The expenditure incurred on subsidizing fuel in Nigeria rose to 525.714 billion naira (about $1.22 billion) in August 2022, summing up the total amount spent this year to 2.568 trillion naira, according to figures submitted to the government by state oil company NNPC.
This cost of subsidies increased due to an increase in the daily supply of petrol to 71.8 million liters in July, up by almost 10 percent, according to a report by Reuters.
Nigeria pays one of the lowest petrol prices in the world. Whereas the cost of keeping the prices of petrol low in the country tolls significantly on public expenditure and weighs on the country’s revenue.
In 2021, Nigeria spent N4.5 billion (about 2 percent of the GDP) subsidizing petrol. This amount expended according to the world bank exceeds the government’s spending on health, education, and social protection.
With oil prices averaging $100 per barrel in 2022, the cost of subsidizing this product in Nigeria has become unsustainable and will continue to strain Nigeria’s revenue. Notably, a significant chunk of the country’s 2022 GDP will go into subsidizing petrol this year. This can have a cascading effect on the economy given the increasing fragility of Nigeria’s fiscal space.
Data contained in OPEC’s Monthly Oil Market Report (MOMR) for September 2022, shows that Nigeria’s crude oil production fell to 972 thousand barrels per day (tb/d) in August 2022, leading to a massive erosion of the country’s revenue.
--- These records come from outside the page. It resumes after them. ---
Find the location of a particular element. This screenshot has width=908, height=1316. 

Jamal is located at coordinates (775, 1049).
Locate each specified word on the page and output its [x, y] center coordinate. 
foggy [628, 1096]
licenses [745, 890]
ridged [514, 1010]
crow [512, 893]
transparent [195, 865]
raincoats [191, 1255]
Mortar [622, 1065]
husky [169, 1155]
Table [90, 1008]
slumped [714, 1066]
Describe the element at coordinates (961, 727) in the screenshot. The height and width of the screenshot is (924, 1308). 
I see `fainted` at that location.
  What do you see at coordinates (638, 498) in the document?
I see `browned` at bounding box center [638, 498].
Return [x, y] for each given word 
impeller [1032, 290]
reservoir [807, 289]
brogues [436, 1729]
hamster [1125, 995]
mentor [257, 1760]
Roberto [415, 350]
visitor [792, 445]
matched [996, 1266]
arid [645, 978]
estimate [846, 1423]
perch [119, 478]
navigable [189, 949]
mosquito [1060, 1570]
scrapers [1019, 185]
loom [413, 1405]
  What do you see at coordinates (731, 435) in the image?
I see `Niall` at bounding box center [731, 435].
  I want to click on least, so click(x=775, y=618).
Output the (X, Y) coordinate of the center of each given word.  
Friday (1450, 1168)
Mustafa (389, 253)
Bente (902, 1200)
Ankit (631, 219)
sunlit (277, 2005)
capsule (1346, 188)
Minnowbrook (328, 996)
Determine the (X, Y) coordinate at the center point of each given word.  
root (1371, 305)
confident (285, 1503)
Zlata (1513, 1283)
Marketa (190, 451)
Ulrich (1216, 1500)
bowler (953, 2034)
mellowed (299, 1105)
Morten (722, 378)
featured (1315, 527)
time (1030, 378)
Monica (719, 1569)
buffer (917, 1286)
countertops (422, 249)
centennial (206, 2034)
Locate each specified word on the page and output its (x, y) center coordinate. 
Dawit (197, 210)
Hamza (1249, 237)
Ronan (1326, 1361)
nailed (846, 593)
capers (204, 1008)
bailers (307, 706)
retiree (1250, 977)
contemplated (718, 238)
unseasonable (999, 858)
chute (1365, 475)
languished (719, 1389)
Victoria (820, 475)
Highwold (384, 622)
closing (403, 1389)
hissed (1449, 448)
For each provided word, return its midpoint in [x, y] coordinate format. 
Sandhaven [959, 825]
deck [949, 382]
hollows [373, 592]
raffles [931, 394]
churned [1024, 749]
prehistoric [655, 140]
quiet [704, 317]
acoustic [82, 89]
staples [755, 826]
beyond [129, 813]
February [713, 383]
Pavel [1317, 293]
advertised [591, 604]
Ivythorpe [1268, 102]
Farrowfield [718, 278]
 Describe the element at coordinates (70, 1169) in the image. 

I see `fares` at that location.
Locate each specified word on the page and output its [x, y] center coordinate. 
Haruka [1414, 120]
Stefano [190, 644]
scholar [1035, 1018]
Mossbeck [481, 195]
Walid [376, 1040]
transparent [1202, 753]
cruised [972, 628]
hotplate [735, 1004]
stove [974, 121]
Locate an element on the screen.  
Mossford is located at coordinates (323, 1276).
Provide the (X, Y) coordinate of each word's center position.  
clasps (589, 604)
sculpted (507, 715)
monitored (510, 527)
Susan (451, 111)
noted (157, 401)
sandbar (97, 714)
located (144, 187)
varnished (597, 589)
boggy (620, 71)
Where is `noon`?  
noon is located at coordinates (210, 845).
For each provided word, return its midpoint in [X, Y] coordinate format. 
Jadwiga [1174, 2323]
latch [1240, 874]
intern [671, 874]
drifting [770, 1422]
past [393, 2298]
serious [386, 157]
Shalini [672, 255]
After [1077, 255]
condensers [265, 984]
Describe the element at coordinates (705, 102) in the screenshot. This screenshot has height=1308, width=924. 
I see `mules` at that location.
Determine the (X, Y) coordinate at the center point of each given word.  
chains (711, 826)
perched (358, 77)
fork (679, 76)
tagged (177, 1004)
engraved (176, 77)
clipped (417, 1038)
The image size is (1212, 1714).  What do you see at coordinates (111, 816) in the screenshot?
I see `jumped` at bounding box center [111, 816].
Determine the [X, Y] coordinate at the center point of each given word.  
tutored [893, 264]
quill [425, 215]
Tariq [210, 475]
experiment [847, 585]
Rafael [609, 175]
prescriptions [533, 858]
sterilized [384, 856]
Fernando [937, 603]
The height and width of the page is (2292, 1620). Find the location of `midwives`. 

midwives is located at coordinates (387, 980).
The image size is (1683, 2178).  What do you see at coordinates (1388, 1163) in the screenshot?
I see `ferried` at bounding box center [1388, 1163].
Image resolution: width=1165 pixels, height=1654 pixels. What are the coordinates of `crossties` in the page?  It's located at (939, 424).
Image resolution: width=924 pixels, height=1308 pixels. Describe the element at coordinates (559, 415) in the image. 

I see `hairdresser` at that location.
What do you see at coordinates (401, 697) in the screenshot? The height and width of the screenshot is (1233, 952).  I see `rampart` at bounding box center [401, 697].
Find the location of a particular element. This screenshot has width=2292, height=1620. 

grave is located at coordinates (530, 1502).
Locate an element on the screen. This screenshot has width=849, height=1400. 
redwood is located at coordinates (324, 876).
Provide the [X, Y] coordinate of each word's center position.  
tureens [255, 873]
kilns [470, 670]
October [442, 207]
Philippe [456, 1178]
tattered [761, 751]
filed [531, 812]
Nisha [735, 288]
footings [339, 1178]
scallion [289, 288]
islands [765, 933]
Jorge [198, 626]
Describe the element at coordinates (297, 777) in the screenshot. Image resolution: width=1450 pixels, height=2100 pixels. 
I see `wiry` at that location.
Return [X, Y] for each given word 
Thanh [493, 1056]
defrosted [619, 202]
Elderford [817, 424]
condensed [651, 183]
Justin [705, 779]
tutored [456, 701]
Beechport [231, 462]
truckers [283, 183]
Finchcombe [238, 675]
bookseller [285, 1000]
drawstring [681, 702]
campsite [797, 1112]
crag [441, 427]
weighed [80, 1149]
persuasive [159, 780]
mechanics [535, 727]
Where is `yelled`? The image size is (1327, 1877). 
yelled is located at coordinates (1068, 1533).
Also, according to Reuters, NNPC has not submitted any money to the federal government this year due largely to subsidy costs. August’s bill compared with 448.782 billion naira in July, according to a document NNPC submitted on Friday to the Federation Account Allocation Committee. This is indicative of a challenging outlook as there is a clamp down on revenue amid rising subsidies cost. The government has to take a countervailing step to remedy the current situation.